State officials have announced confirmation of the first death of a child in Iowa caused by complications of Covid-19.
The child, who died in June, was under the age of five and “had significant underlying health conditions,” according to an Iowa Department of Public Health news release.
Coronavirus test results this weekend pushed the statewide positivity rate past 15%, meaning 15% of Covid test results in a 24-hour period were positive. Northwest Iowa’s Plymouth County has an even higher 14-day positivity rate of over 215 — the highest in the state. That has prompted the superintendent of the Marcus Meriden Cleghorn and Remsen Union Districts to announce the start of school will be delayed due to “the substantial uncontrolled spread of Covid-19” in the area.
In south central Iowa, Twin Cedars Community School District in Bussey started the school last Wednesday, but announced this weekend there will be no school today or tomorrow after “multiple staff members” tested positive. A majority of elementary students in the district will have to quarantine for 14 days.
Last Thursday, Governor Kim Reynolds praised Indianola Schools for the way it handled a positive Covid case in its year-round elementary school.
“The school year and the pandemic mean Iowa schools will need to be flexible in dealing with the rapidly changing face of Covid-19 in our communities,” Reynolds said. “…There just is no one-size-fits-all approach to reopening schools, but we’re here to work with districts to find the one that works for them.”
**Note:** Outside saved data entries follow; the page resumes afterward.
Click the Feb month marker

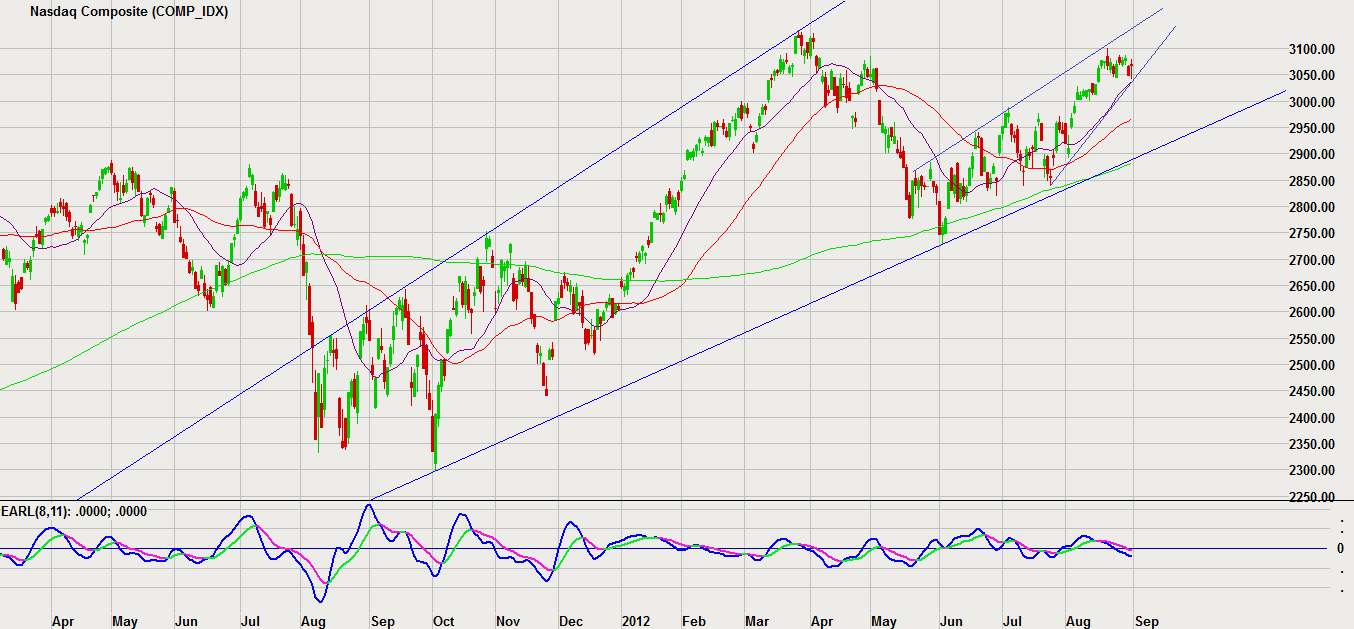point(692,621)

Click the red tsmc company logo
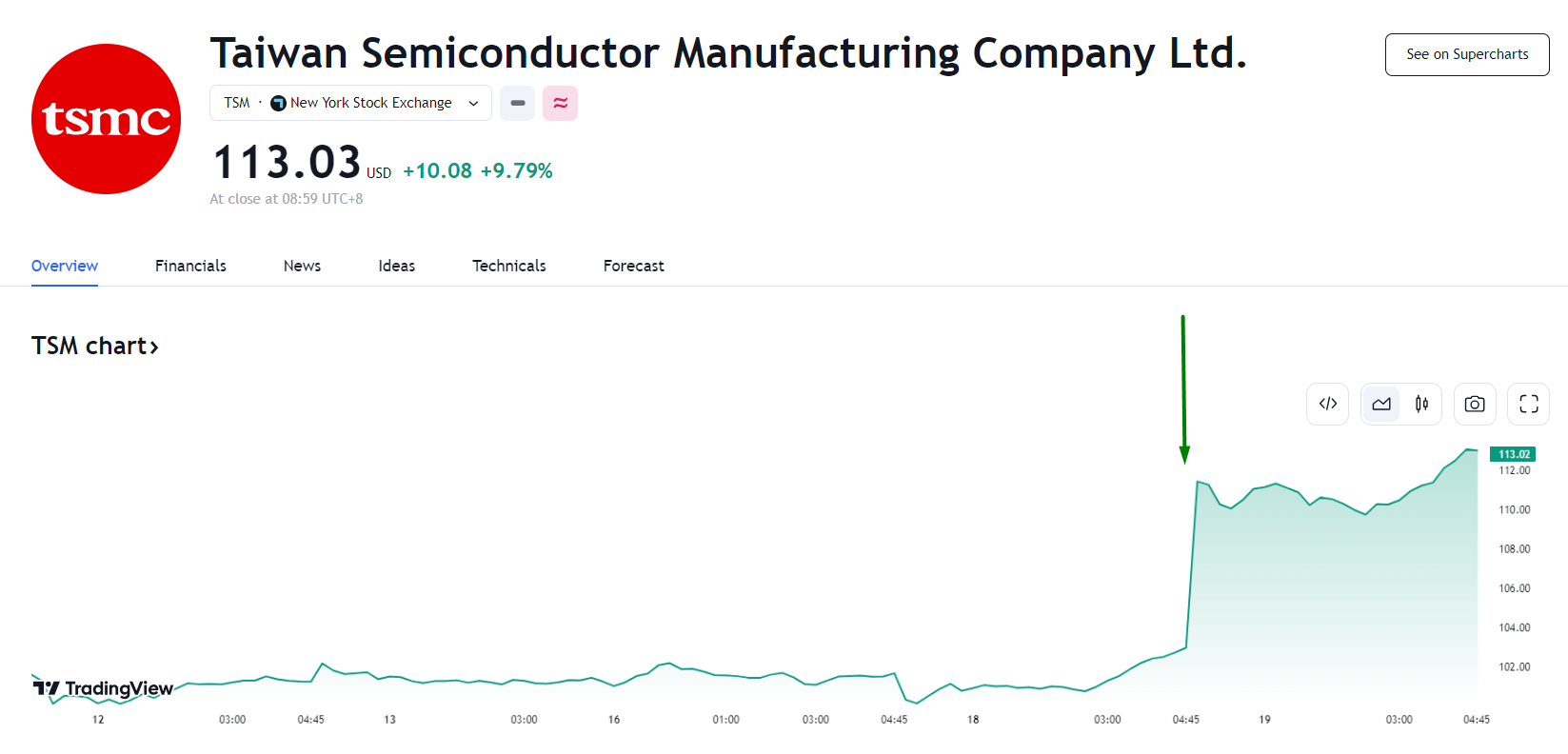106,119
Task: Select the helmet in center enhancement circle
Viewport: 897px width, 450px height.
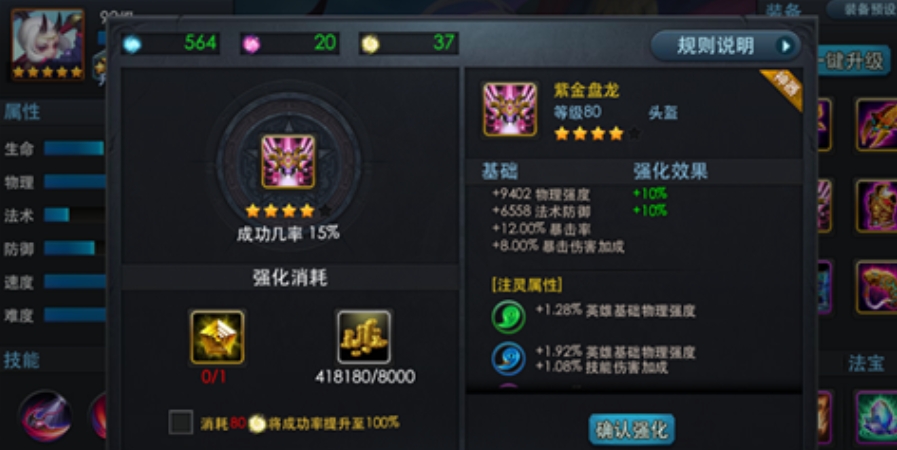Action: tap(288, 162)
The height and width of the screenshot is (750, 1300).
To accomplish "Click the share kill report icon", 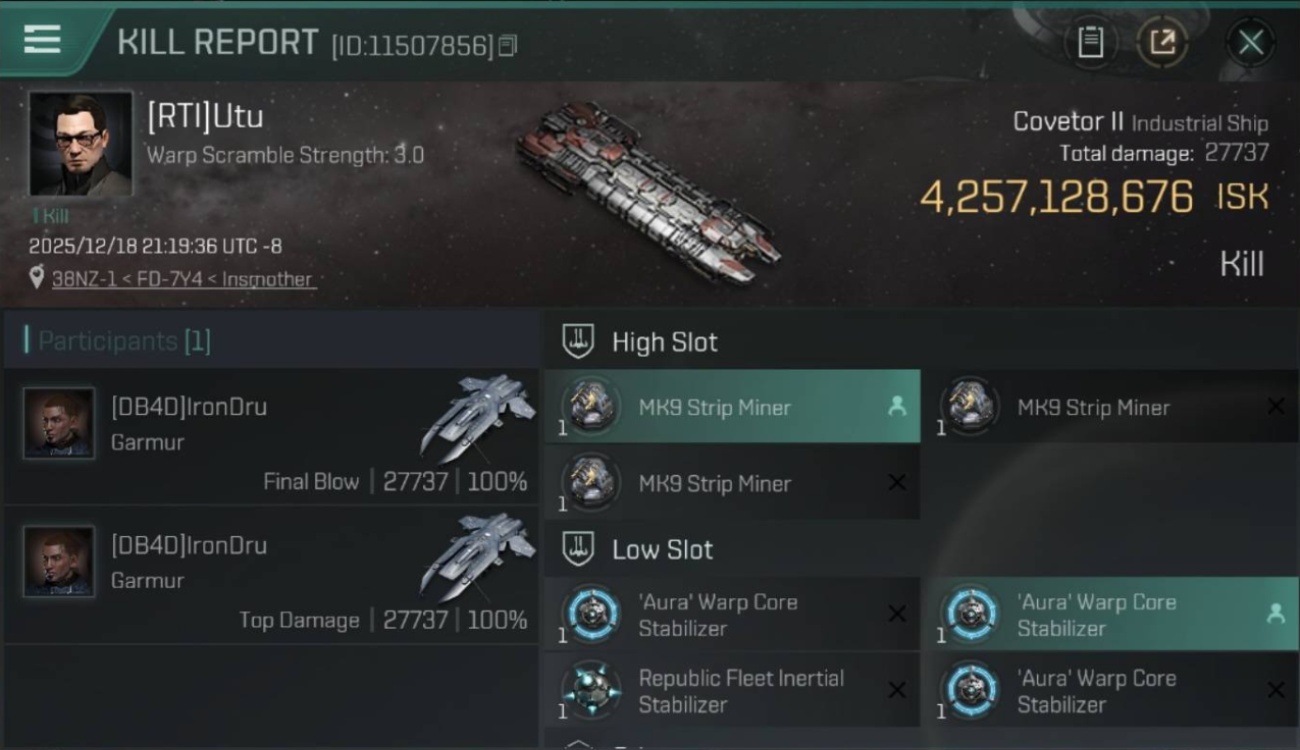I will (x=1162, y=42).
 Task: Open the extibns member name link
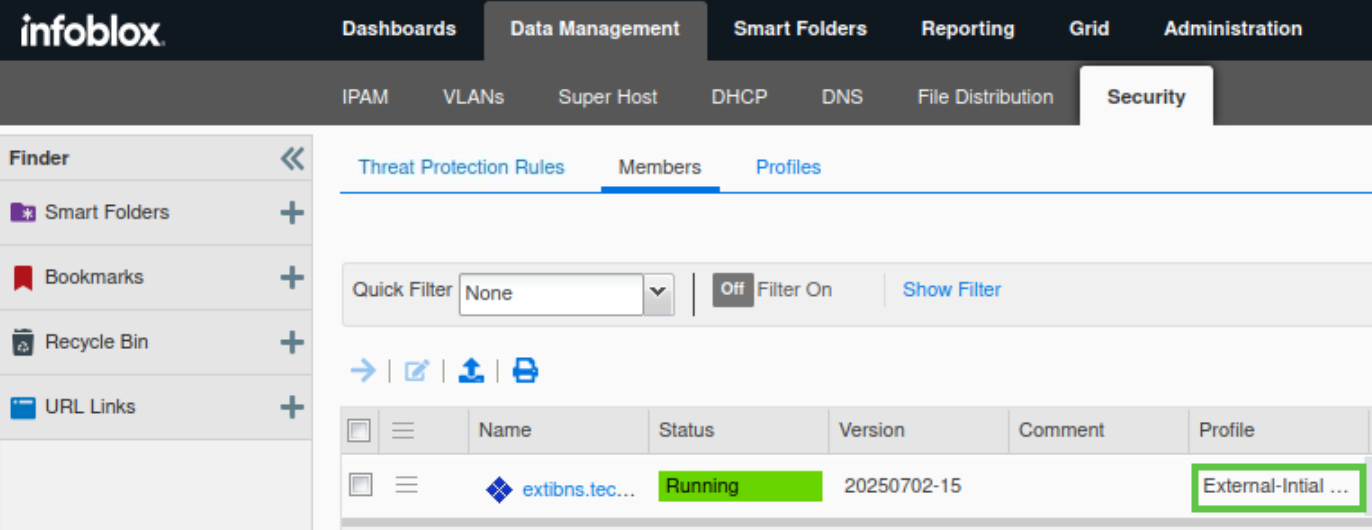coord(578,490)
The governor has ordered schools to begin in-person and switch to online instruction only when 10 percent of students are absent and the 14-day rolling average of positive Covid test results in the district is at least 15 percent. However, Reynolds has given more than a dozen districts dealing with damage from the August 10th derecho permission to start the school year online.
The Grinnell Newburg School Board has voted to delay the start of the school year until September 8th, the day after Labor Day. Grinnell Superintendent Dr. Janet Stutz said the storm caused an estimated $1.5 million in damage to district facilities.
“We have to have our buildings ready to open and we’ve had mostly roof damage,” Stutz says. “Obviously, the track and the football field — quite a bit of damage over there, light poles and stuff like that…but mostly roof damage to all of our buildings.”
If damage to the high school in Grinnell can’t be repaired in time, Stutz said the district may apply for a waiver to start high school classes online September 8. More than 160 families in the Grinnell Newberg district have asked that their children begin the school year online.